How do you know that volunteer work you’re doing to encourage women to enter technology is effective? I get asked fairly often to volunteer from programs such as technology summer camps, mentoring, promotional websites and science fairs, and I’ve often wondered whether they are worthwhile.
While I like to think that every little bit helps, the fact is that programs targeted towards youth often have unintended consequences. Take the example of “girls in technology summer camp”. Maybe girls that attend technology summer camp would rather spend their vacation doing other things, and walk away annoyed and less inclined towards careers in technology than they were before. Maybe the girls that choose to attend are all girls that were planning to enter [science, technology, engineering and mathematics (STEM)] careers in the first place, and it has no effect. Even worse, maybe summer camps cause girls to make poorly-informed decisions to go into technical careers. Maybe they present an incomplete view which causes attendees to pursue STEM degrees, only to drop out when they realize what the degree is really about. Maybe they don’t realistically present the aptitudes required, and encourage attendees who are unlikely to succeed to pursue certain careers.
While the outcomes above might not be likely, they are possible, and as I do more of this type of work, I’d like to better understand its impact. As a minimum, I’d like to make sure that my work isn’t actually discouraging girls from entering the field, and at best I’d like to figure out what type of activity, per hour spent, has the most impact.
Does anyone know of any research on this subject, or have any thoughts in general?
Firstly, kudos for getting involved in outreach work – it’s great that you’re so committed to helping encourage the next generation of women into exciting and rewarding STEM careers!
Secondly, this is an interesting question. One of my favourite things about science in general and scientists in particular is the desire for evidence to support their stances.

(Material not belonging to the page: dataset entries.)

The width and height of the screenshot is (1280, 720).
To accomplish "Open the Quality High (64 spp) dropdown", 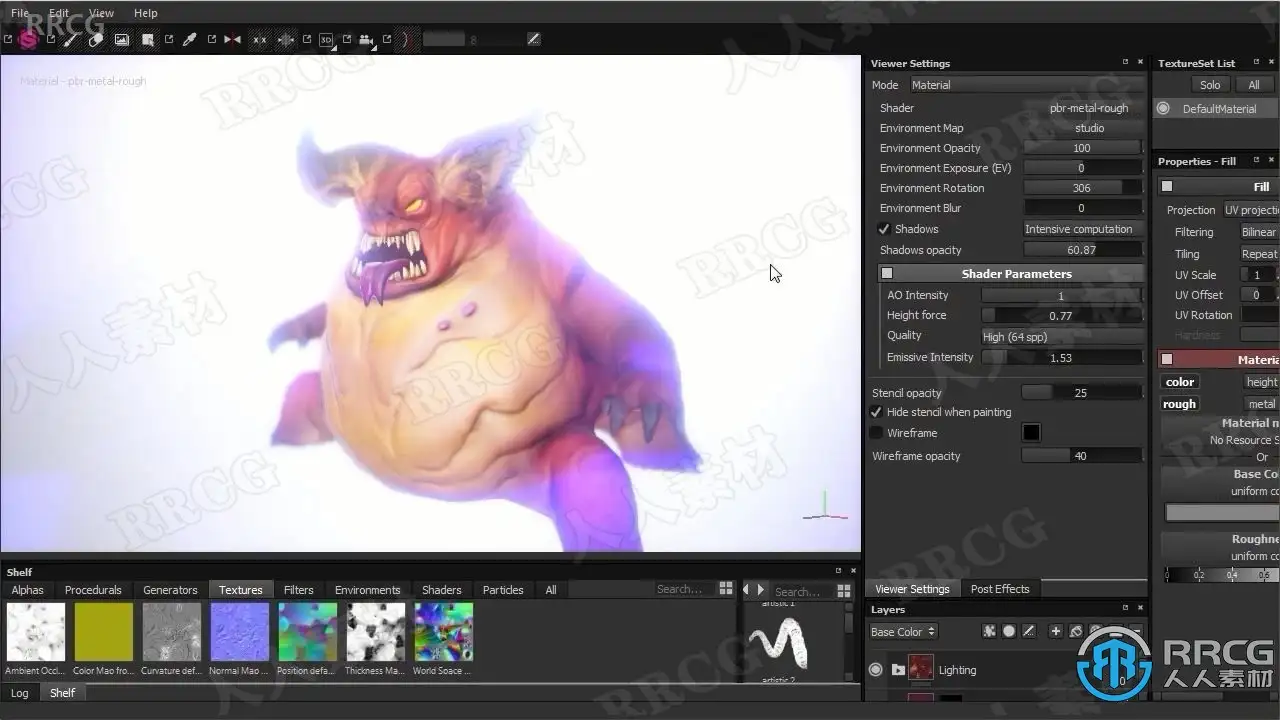I will [1061, 337].
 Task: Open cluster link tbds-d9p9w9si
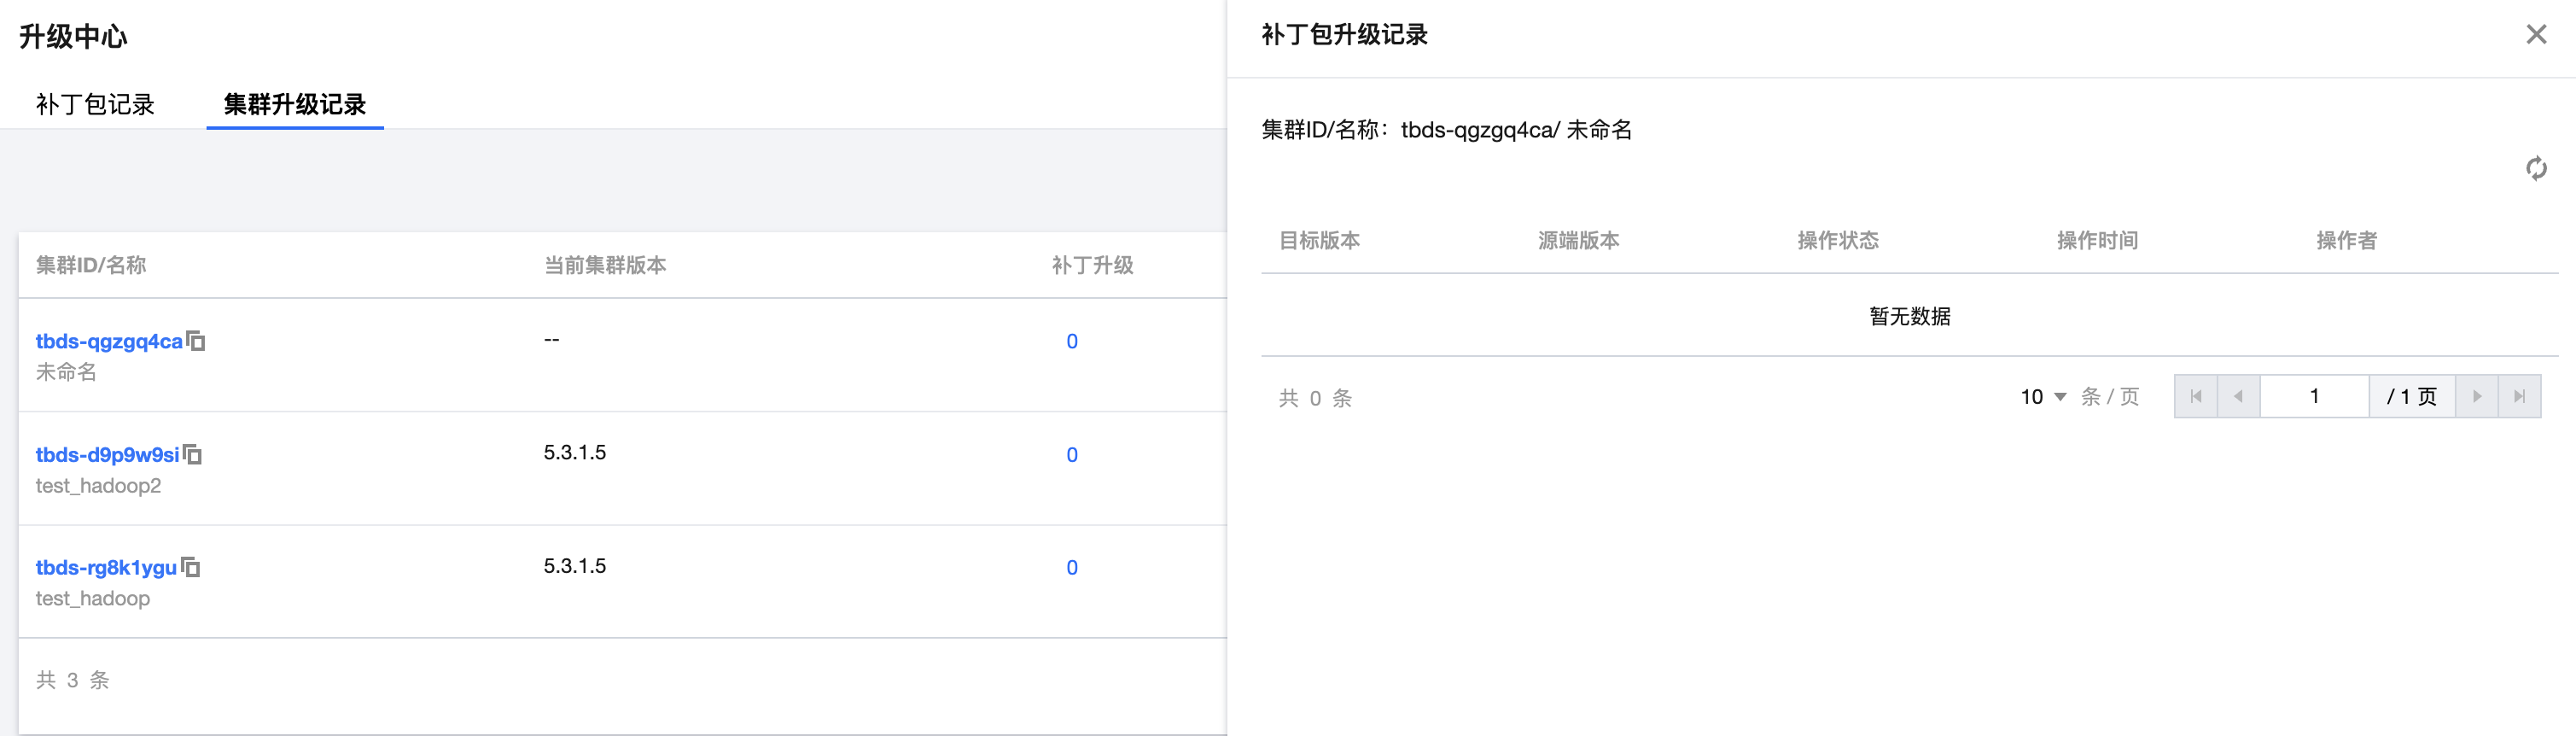pos(107,455)
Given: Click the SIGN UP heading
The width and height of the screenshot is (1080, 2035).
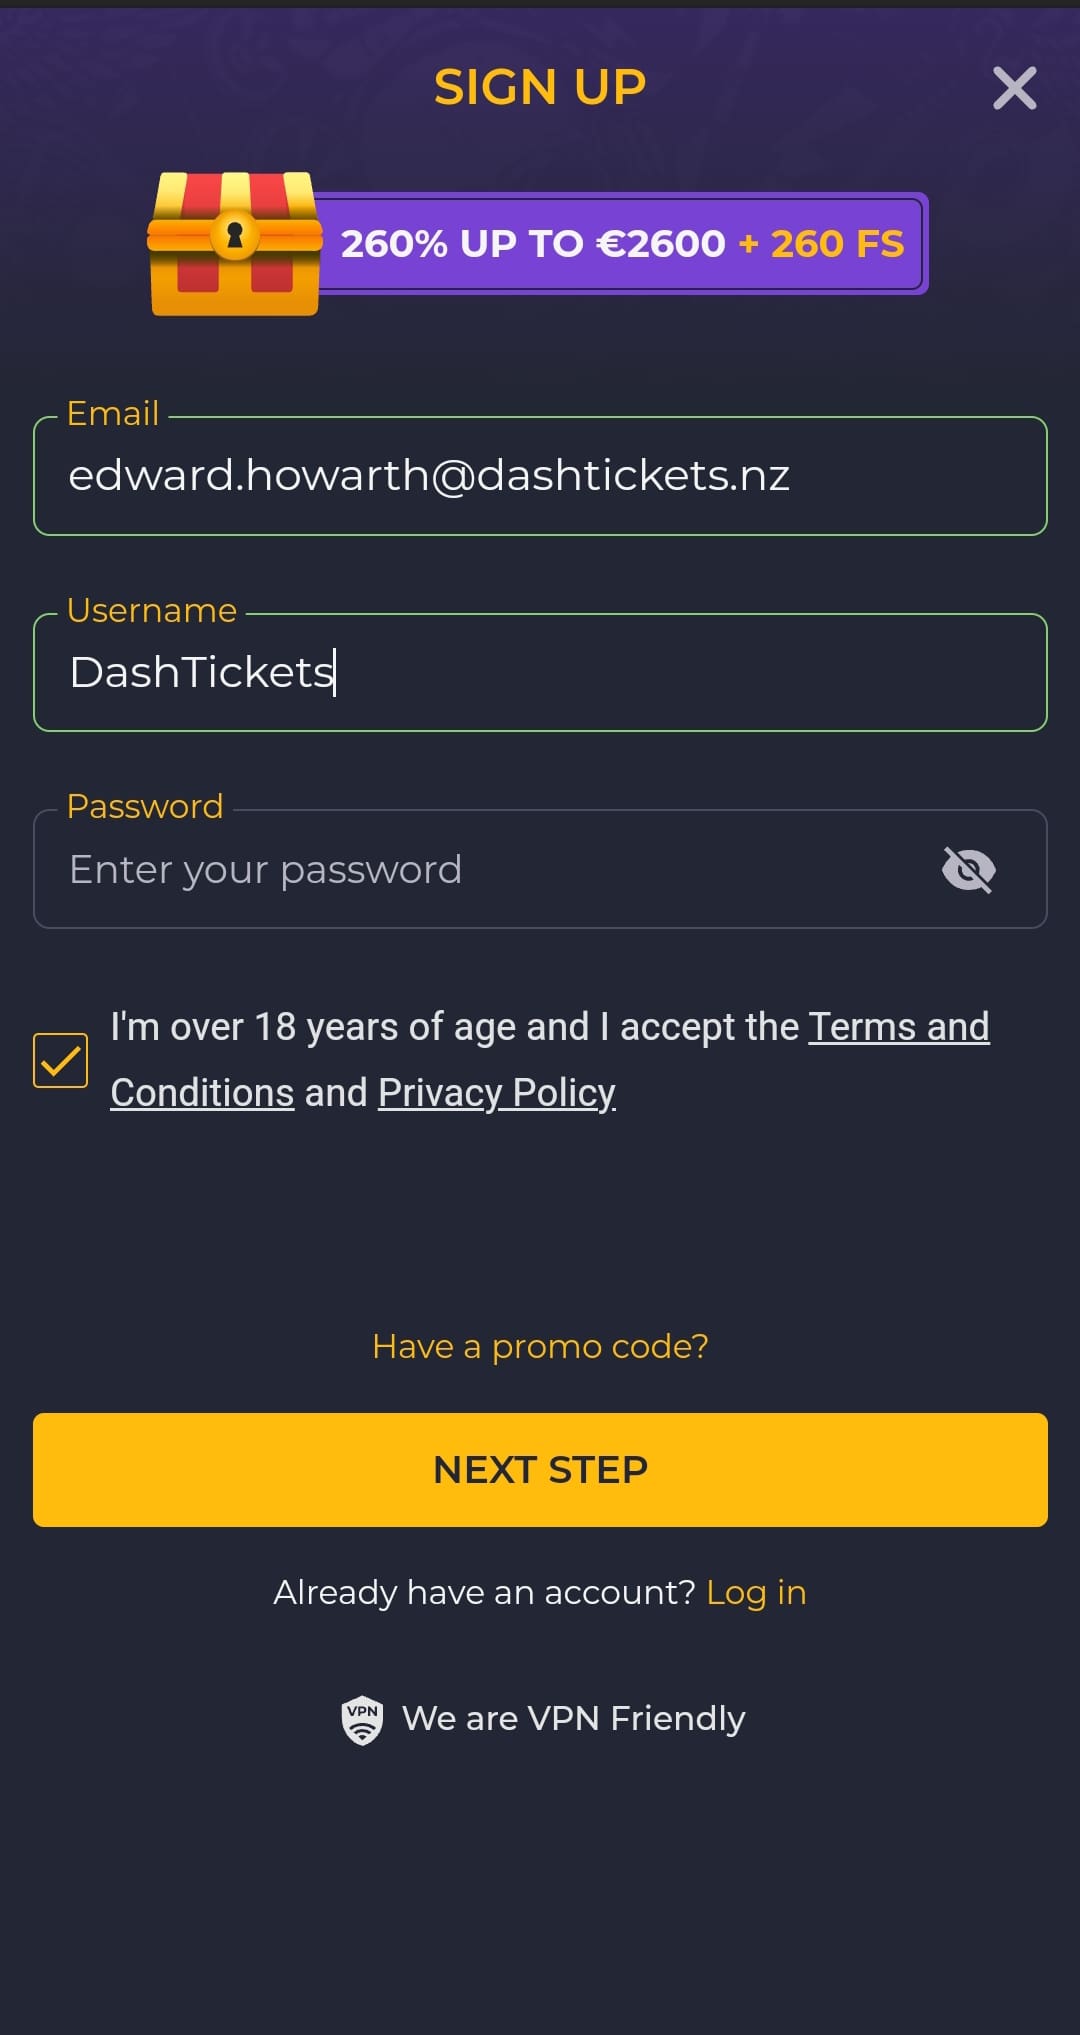Looking at the screenshot, I should click(540, 88).
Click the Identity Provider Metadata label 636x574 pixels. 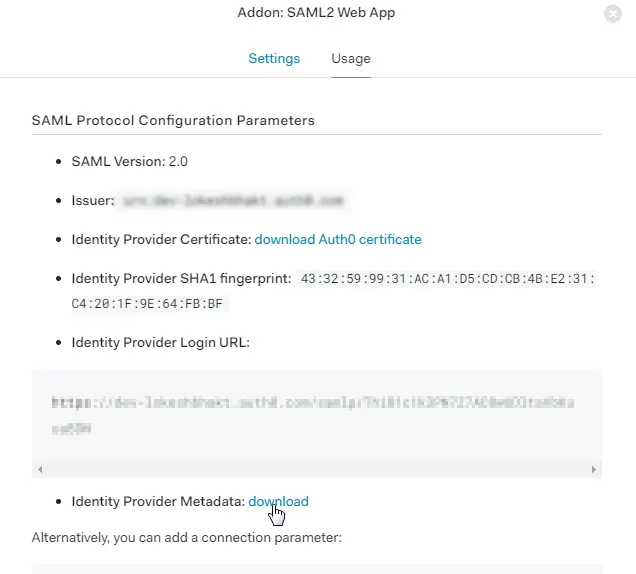pyautogui.click(x=158, y=501)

It’s perfectly reasonable to inquire about effective outreach and indeed, any outreach programme worth its salt should be asking the questions ‘is this effective?’ and ‘how do we make it more so?’. Unfortunately, those questions then lead to the meta-questions of ‘how do we define effectiveness?’ and ‘how do we measure it?’, which are far more woolly and hard to pin down.
From your question it seems like you have several different criteria for what could make a programme effective, and none of these are invalid. It could be that it provides an accurate, well-rounded view of what a particular degree is like in order to appeal to the ‘right kind’ of person, or it encourages everybody regardless of pre-existing interest to consider STEM subjects. These of course are two different aims, and it’s important to consider which we want our outreach to achieve when we’re planning and executing it. Is one necessarily better than the other?
Add to the mix the fact that there are so many types of outreach you could be doing and that they all link to different intended outcomes and it becomes very hard to measure them all to one standard. An outreach programme for a particular engineering school within a university may consider ‘success’ to be an increase in women applying for their school, whereas a wider-reaching, more generalised outreach programme may measure success in the number of woman who tick ‘I am more interested in science than I was before’ after attending an activity. The outcomes are also rather self-selecting; a summer camp may look more successful at recruiting young people into STEM subjects, but usually because the people who choose to attend them are already interested in those subjects to begin with. So unfortunately the question about which activity has the most impact per hour spent is nearly impossible to answer, at least when considering the wide range of possible outreach activities and the huge range of audiences and goals.